Klaus-Detlef Dietz (PKV-Verband) stellte kritisch fest, dass "es die große "Gesundheitsreform nicht gibt, sondern vielmehr eine kontinuierliche Veränderung einzelner Segmente." Die bis jetzt gemachten Vorschläge hätten nichts wirklich Neues gebracht. Die sogenannte "Bürgerversicherung" der Rürup-Kommission sei bereits vor Jahren als "Volksversicherung" diskutiert worden. Das Ziel der Regierung ,das Gesundheitssystem zu erneuern, mehr Gerechtigkeit und Nachhaltigkeit einzuführen, bewertete Dietz als gescheitert. Schließlich seien trotz Beitragssicherungsgesetz die Beiträge weiter gestiegen. Auch die Anhebung der Versicherungspflichtgrenze hätte letztlich keine positiven Impulse für die GKV gegeben, allerdings die PKV stark geschädigt. Das ein kapitalgedecktes System letztlich effiktiver arbeiten könnte, zeigte für Dietz das Beispiel der Privaten Pflegeversicherung. Besonders die Vorschläge, weiter Zuleistungen auszugliedern, bewertete er kritisch. Es sei verfassungswidrig, wenn die Zusatzleistungen nur von der GKV angeboten würden. Die Einführung einer Zusatzversicherung befürwortete Dietz "als wichtigen Beitrag zum nachhaltigen Umbau der Systeme". Allerdings betonte er, dass ein gerechter Wettbewerb zwischen GKV und PKV möglich sein müsste.
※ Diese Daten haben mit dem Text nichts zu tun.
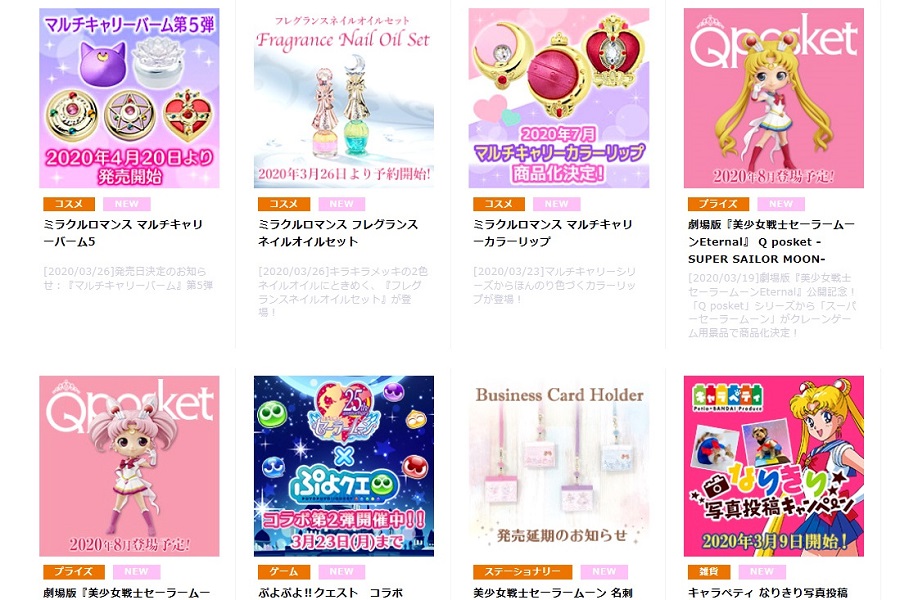Select the orange プライズ tag under Super Sailor Moon
Viewport: 900px width, 600px height.
pyautogui.click(x=718, y=204)
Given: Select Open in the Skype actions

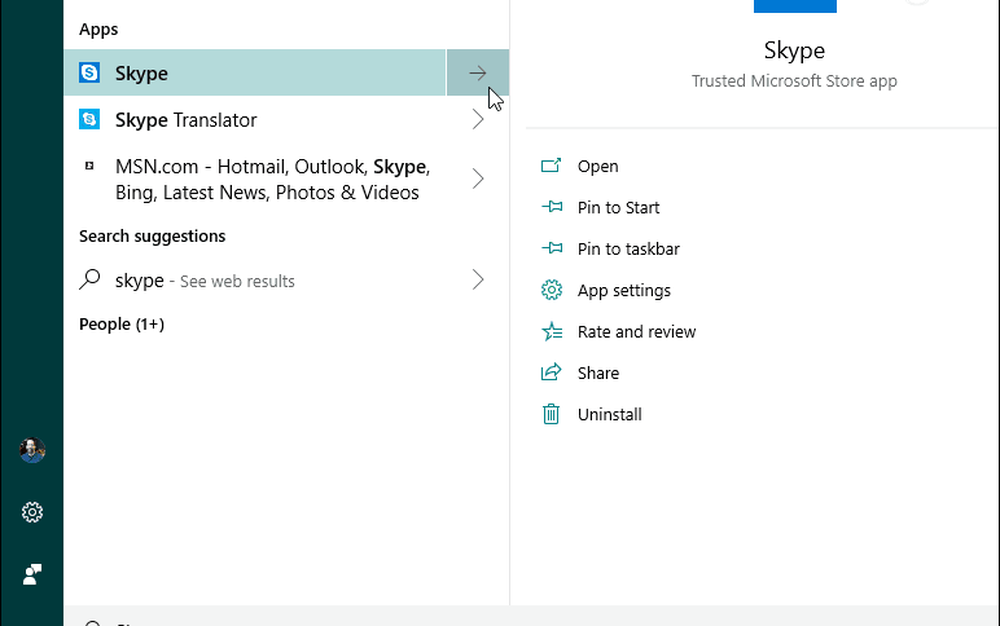Looking at the screenshot, I should tap(597, 166).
Die durchaus unterschiedlichen Positionen der Ärtzeschaft zu den Reformplänen stellte Prof. Dr. Klaus-Dieter Kossow (BDA- Hausärtzeverband) vor. Besonders die Einführung einer kontrollierenden Behörde würde das Vertrauen der Menschen in ihren Arzt schädigen. "Qualtität ist Sache der Ärzte". Kossow führte aus, dass viele Vorschläge der Regierung besser durch eine freiwillige Kontrolle der Ärtze zu machen seien, als durch von oben gesteuerte "Staatsmedizin".
Heftig wurde die Podiumsdiskussion geführt. Dr. Hoberg, Prof. Klaus- Dieter Kossow, Dr. Friedhlem Repnik (Sozialministerium des Landes Baden-Württemberg), Franz Knieps (Bundesministerium für Gesundheit und Soziale Sicherung) sowie Klaus-Detlef Dietz und Prof. Dr. Jürgen Wassem verteidigten ihre Positionen gegenüber den Vorschlägen. Einigkeit erreichte man letztlich darin, dass für eine effektive Erneuerung der Systeme noch viel radikalere Schritte nötig seien.